Your task: Your output should be exactly the lines from the one containing "You are a computer-use agent. 550x388 pixels." through the final line of the following data, please, with no pictures.

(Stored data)
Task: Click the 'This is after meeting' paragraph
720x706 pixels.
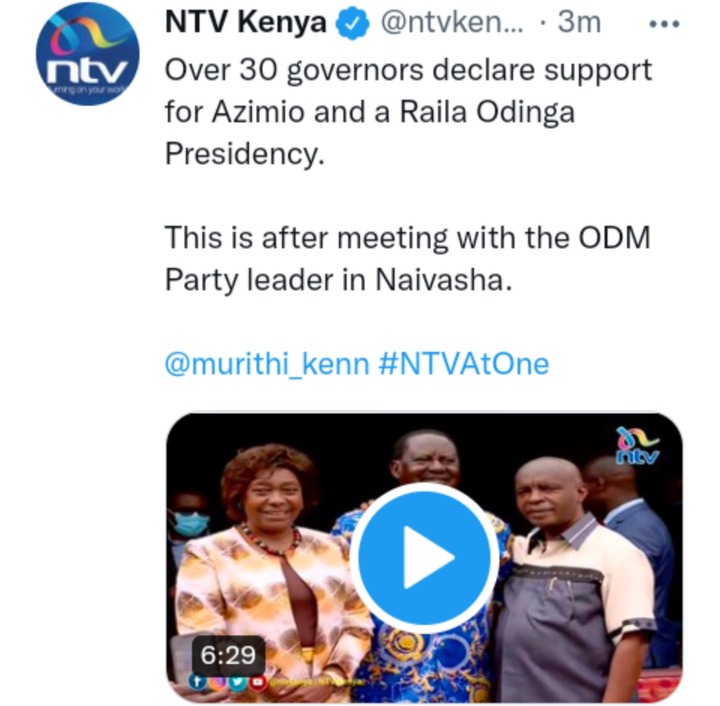Action: pyautogui.click(x=408, y=258)
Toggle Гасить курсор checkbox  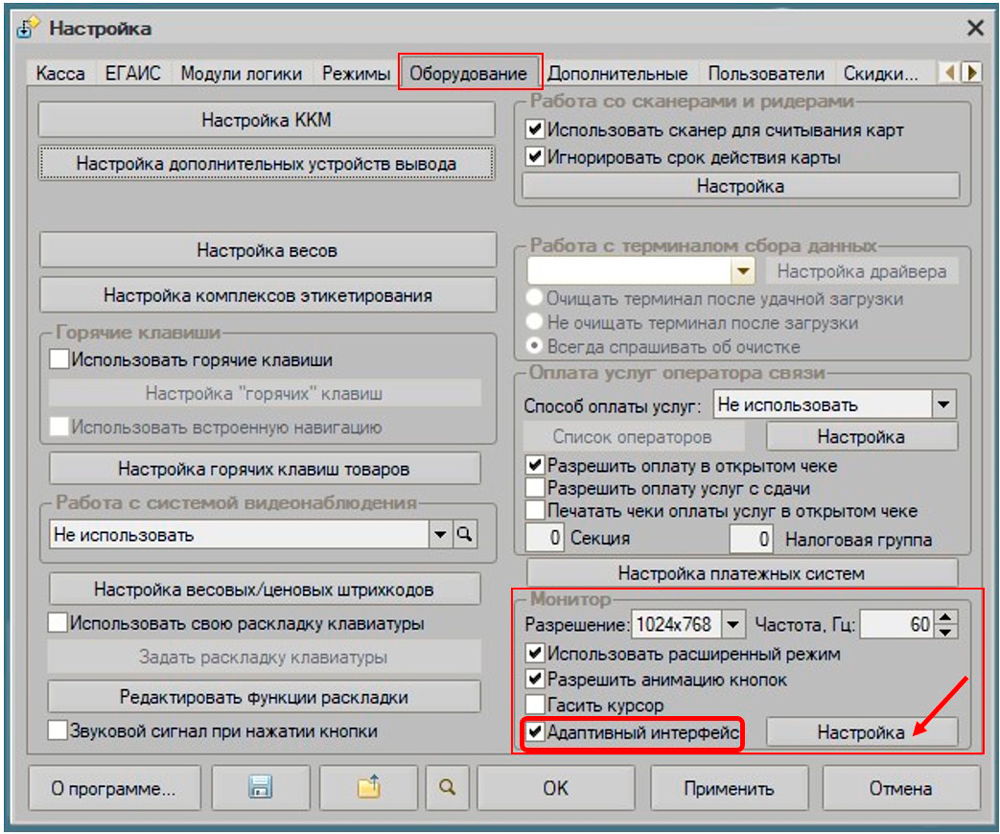pyautogui.click(x=535, y=707)
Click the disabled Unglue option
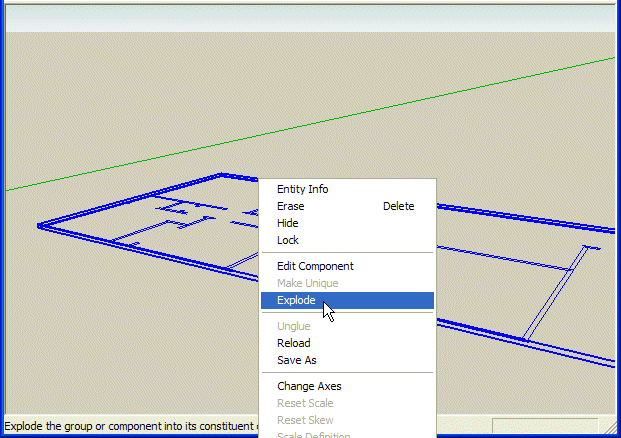This screenshot has width=621, height=438. (x=293, y=326)
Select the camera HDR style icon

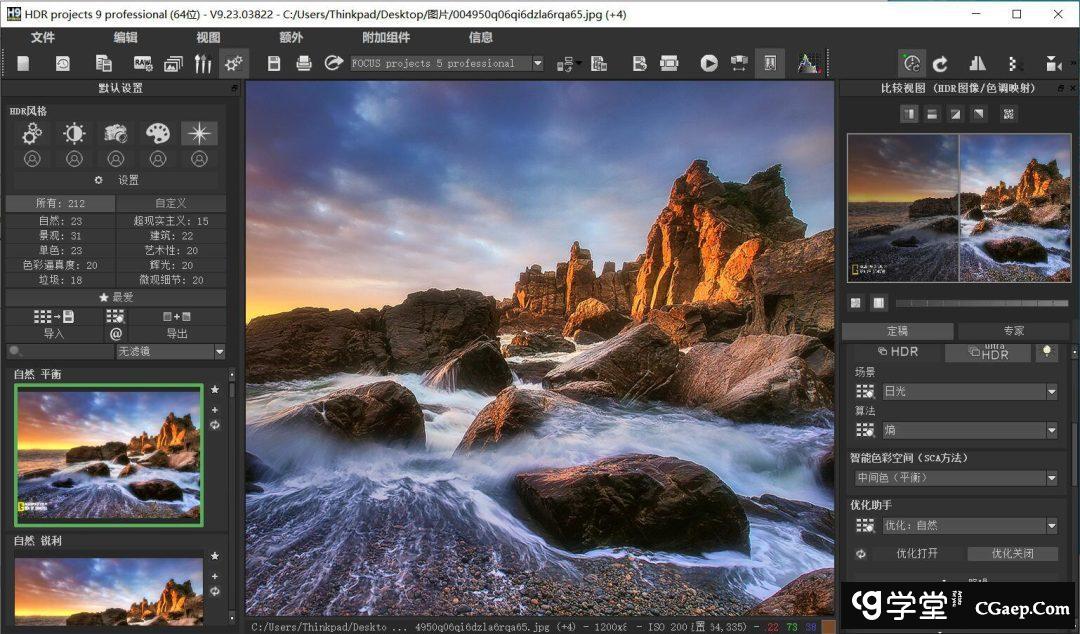pyautogui.click(x=116, y=134)
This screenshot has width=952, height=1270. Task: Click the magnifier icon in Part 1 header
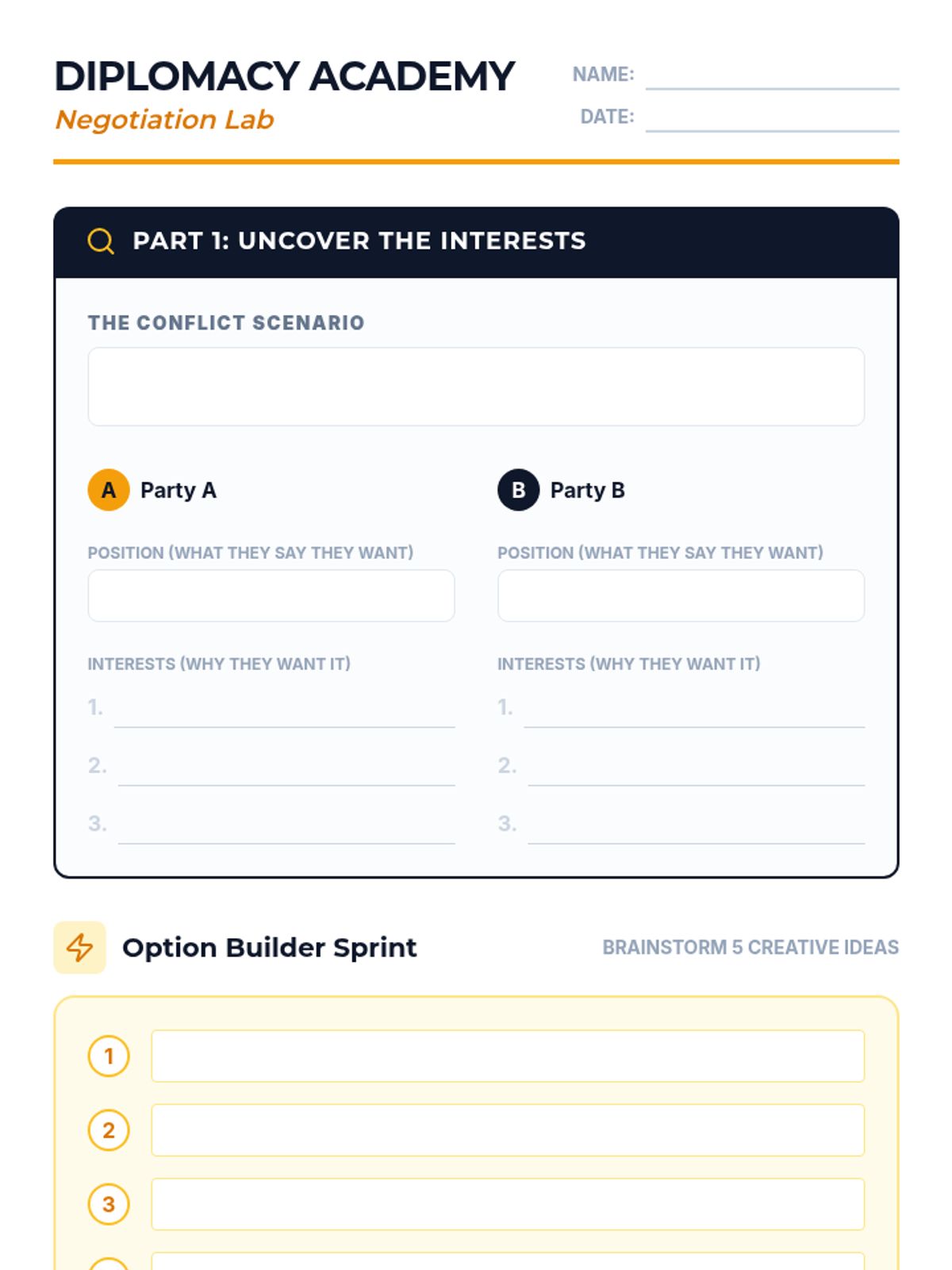coord(101,241)
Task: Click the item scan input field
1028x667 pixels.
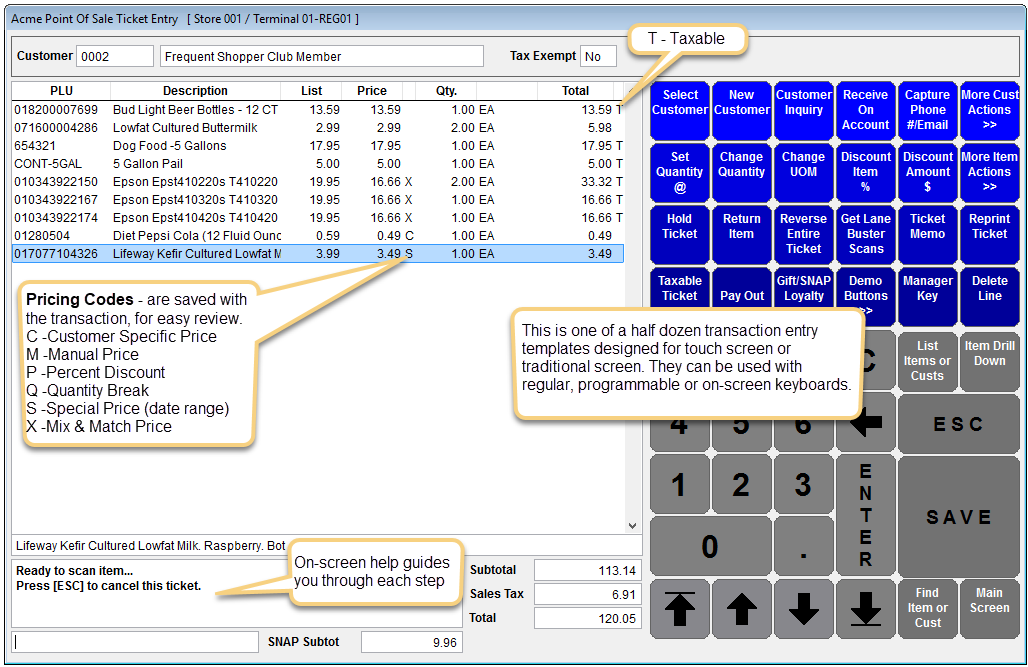Action: tap(135, 641)
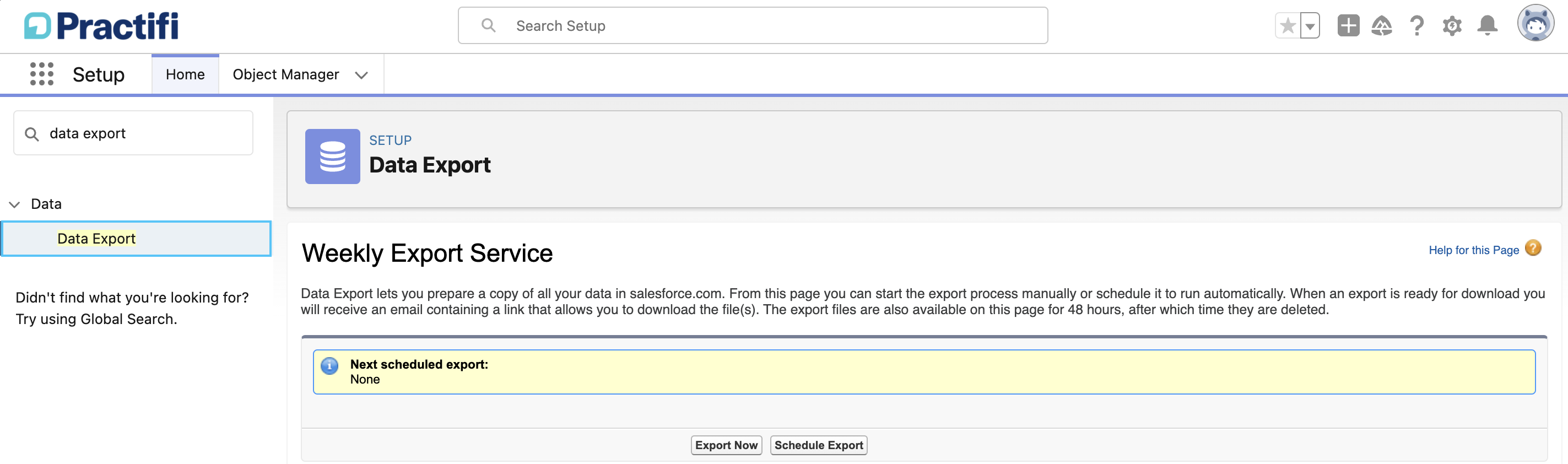Click the Practifi logo
This screenshot has width=1568, height=464.
(x=101, y=26)
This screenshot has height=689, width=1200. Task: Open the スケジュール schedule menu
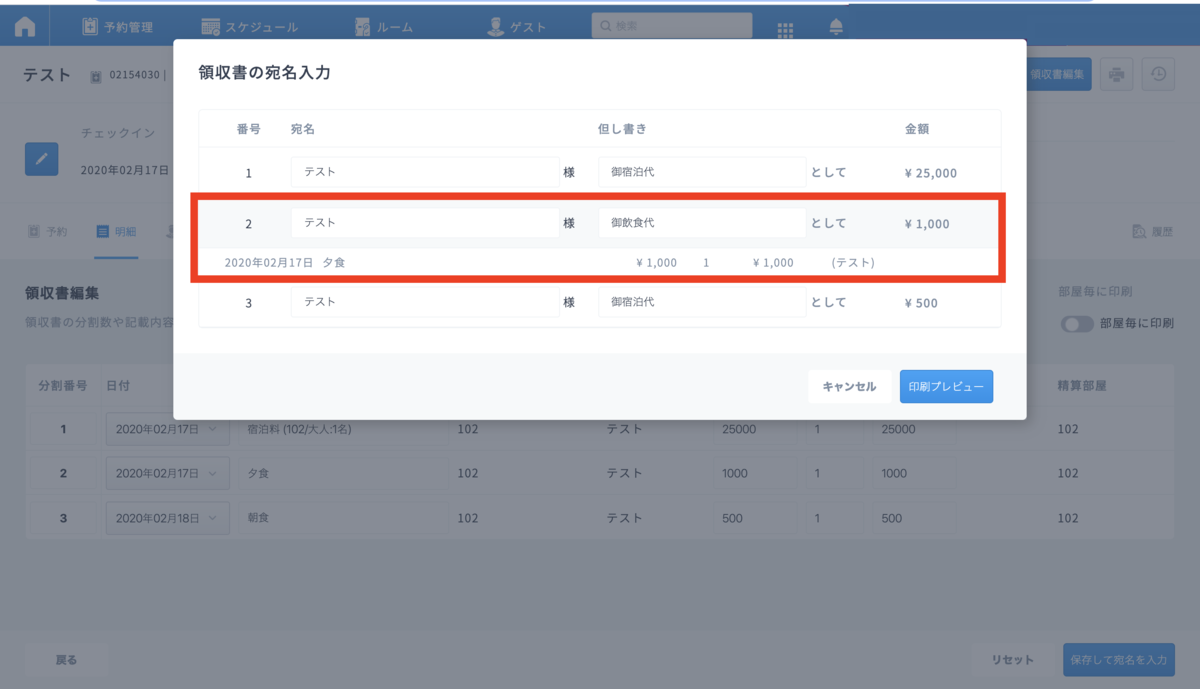249,27
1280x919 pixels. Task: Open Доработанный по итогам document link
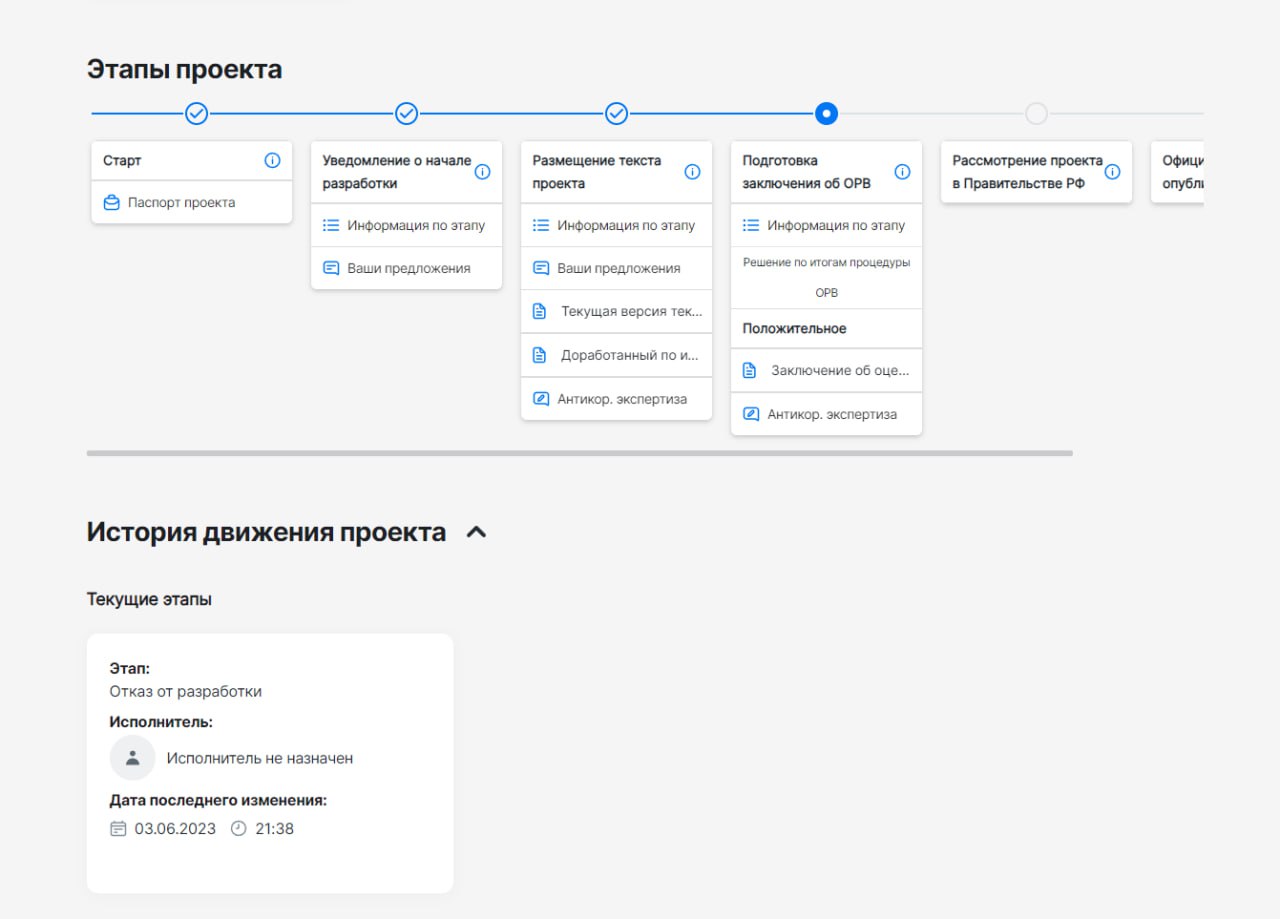[628, 355]
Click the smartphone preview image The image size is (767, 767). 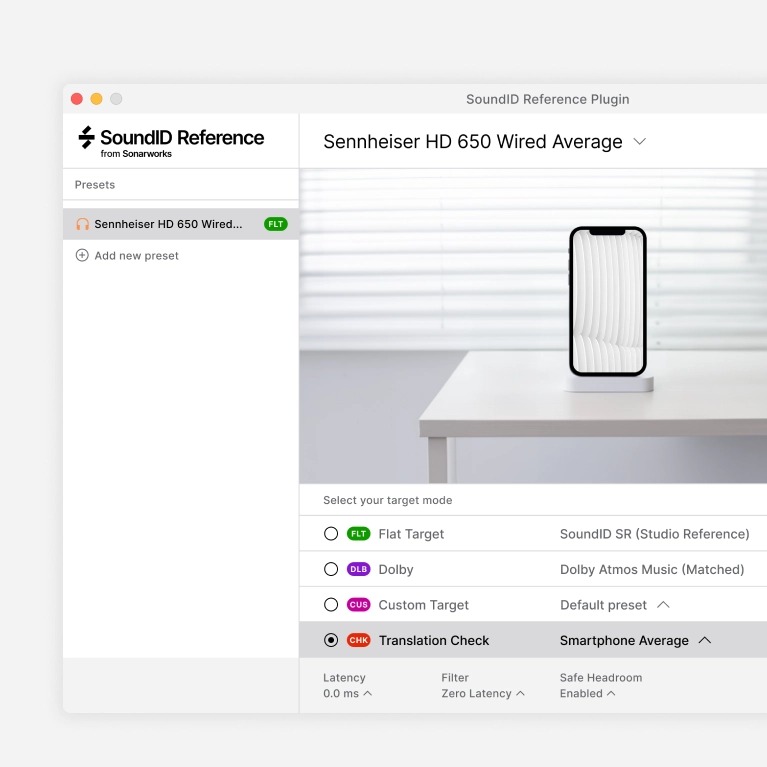coord(608,302)
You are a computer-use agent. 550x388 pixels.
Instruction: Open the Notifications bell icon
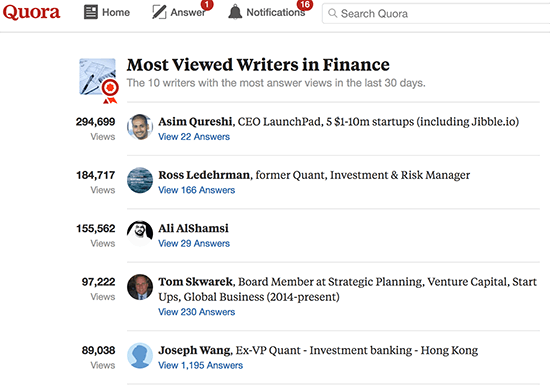235,12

Answer to the problem:
You are a computer-use agent. 550x388 pixels.
Instruction: Open the Notifications bell icon
235,12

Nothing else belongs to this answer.